- **Exercise directions**
Among the records, which lines hold the word "computer"? Pick them out.

- **Stored items**
========
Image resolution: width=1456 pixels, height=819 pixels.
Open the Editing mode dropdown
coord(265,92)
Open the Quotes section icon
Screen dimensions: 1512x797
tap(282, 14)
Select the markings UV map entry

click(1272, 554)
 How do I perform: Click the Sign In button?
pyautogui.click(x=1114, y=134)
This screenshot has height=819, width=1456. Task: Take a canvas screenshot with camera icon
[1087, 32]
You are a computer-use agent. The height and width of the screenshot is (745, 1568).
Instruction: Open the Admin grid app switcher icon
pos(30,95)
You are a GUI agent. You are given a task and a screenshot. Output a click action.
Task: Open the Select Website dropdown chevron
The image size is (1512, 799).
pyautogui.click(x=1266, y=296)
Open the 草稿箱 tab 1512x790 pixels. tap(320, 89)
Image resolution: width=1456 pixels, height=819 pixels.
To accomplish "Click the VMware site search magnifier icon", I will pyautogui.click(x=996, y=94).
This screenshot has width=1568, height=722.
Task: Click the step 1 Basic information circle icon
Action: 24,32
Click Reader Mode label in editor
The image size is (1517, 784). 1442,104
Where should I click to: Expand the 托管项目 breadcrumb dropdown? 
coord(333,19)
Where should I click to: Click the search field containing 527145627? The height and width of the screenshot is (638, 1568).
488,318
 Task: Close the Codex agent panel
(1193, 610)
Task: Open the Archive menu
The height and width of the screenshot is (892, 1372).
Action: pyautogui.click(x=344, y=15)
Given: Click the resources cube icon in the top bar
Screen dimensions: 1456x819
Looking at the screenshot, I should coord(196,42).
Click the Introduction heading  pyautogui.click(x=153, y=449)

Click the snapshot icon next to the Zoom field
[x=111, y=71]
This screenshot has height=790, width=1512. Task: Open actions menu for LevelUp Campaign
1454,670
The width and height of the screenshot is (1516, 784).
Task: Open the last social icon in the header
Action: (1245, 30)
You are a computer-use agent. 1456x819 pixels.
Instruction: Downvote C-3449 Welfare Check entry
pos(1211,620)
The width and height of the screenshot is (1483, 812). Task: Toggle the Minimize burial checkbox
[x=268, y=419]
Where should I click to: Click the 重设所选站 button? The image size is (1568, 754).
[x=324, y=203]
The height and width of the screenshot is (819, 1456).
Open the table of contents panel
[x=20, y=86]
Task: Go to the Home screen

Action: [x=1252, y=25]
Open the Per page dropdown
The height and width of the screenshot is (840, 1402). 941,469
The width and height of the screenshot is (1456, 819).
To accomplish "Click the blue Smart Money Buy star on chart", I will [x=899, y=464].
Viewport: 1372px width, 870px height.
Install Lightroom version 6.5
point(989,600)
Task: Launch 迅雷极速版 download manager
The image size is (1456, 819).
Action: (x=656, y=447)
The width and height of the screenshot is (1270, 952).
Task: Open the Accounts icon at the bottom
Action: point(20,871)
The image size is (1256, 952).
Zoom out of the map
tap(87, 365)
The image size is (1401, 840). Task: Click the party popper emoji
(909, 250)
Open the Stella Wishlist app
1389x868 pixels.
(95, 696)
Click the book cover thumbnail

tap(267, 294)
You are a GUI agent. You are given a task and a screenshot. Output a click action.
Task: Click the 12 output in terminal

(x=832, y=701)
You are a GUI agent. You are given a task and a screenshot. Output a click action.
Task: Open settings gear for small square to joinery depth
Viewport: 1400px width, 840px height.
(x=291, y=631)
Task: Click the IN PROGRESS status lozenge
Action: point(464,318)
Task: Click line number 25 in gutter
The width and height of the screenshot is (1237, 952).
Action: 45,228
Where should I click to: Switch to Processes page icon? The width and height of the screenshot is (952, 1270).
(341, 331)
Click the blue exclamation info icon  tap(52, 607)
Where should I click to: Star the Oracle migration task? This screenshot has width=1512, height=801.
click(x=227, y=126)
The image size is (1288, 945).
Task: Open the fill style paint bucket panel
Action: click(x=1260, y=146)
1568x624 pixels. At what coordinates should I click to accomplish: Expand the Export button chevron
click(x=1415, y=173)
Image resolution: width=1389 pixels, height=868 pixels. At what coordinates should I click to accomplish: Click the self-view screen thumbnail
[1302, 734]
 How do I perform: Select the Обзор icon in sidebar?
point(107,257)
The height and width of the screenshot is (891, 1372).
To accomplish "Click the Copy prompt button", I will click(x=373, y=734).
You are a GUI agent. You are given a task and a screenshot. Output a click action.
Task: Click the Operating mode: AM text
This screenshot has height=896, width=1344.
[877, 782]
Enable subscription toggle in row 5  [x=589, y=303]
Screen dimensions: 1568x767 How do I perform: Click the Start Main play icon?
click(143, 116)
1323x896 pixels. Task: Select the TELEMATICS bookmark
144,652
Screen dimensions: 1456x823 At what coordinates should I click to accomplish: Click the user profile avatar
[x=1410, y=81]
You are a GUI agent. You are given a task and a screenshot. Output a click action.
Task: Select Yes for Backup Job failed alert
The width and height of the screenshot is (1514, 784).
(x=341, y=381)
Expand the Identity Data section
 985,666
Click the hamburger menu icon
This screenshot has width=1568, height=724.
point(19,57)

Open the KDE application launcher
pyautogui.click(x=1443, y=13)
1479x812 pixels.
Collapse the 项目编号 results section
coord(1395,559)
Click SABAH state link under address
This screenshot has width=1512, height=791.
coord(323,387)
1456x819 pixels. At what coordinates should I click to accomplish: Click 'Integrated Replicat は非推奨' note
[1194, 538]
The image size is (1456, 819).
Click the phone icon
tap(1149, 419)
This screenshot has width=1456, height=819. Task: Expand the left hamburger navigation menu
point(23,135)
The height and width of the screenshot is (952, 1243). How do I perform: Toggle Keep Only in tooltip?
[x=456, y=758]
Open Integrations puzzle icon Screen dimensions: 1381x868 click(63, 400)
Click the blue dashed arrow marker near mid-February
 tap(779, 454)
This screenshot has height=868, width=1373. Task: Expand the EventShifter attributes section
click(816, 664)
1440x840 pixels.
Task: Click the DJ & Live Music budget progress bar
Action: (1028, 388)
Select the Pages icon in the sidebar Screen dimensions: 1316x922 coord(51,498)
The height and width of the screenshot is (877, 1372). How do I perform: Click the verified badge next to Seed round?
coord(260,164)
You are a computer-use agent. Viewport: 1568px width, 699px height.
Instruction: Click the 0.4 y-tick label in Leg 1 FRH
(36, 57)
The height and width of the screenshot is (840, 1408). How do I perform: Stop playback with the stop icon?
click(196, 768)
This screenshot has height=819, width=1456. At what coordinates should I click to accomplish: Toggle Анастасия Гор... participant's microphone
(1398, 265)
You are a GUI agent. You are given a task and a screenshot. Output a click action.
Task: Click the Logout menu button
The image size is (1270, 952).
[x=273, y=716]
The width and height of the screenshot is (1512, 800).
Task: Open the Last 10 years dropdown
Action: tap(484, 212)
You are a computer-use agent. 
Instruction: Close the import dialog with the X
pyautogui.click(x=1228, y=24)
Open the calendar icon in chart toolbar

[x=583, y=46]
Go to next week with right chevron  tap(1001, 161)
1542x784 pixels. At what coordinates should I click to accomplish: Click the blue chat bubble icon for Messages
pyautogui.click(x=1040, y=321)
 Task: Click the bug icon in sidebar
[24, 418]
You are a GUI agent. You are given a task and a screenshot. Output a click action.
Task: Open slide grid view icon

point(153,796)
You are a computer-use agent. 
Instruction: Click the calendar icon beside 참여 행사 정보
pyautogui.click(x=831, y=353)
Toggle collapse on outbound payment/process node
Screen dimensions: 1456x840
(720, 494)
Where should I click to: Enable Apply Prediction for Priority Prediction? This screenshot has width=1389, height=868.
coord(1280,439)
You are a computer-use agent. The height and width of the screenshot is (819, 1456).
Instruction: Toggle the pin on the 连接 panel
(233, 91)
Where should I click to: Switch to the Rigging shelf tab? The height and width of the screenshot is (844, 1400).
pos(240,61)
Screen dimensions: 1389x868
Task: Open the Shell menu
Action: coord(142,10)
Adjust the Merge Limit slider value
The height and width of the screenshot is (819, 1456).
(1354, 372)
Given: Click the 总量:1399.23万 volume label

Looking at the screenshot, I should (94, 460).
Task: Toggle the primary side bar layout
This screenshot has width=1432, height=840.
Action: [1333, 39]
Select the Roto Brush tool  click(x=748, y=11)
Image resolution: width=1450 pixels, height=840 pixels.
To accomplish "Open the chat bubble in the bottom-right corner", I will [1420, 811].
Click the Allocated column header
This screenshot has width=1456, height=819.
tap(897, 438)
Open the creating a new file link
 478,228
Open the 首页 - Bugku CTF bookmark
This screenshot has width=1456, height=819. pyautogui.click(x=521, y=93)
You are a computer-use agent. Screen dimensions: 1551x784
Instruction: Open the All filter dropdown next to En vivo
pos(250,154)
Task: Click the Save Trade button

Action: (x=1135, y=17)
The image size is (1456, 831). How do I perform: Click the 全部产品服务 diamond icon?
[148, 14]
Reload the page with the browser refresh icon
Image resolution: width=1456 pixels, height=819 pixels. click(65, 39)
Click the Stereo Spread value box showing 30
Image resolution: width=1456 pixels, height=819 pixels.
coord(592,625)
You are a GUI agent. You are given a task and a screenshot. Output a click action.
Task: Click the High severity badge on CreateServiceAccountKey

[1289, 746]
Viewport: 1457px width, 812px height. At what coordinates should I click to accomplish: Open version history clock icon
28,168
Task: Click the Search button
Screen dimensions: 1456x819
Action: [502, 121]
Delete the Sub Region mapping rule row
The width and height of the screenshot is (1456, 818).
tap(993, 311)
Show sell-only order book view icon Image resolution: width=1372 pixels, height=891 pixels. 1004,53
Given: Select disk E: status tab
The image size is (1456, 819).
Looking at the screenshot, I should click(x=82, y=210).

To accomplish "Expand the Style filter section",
========
- **Completed exercise**
You are a computer-use agent. The height and width of the screenshot is (745, 1568).
You are a computer-use agent. 1456x819 pixels.
You are a computer-use agent. Viewport: 1568px width, 699px height.
You are a computer-use agent. 
You are a computer-use agent. 
You are a computer-use agent. The height and width of the screenshot is (819, 1456).
You are a computer-use agent. Screen dimensions: 1551x784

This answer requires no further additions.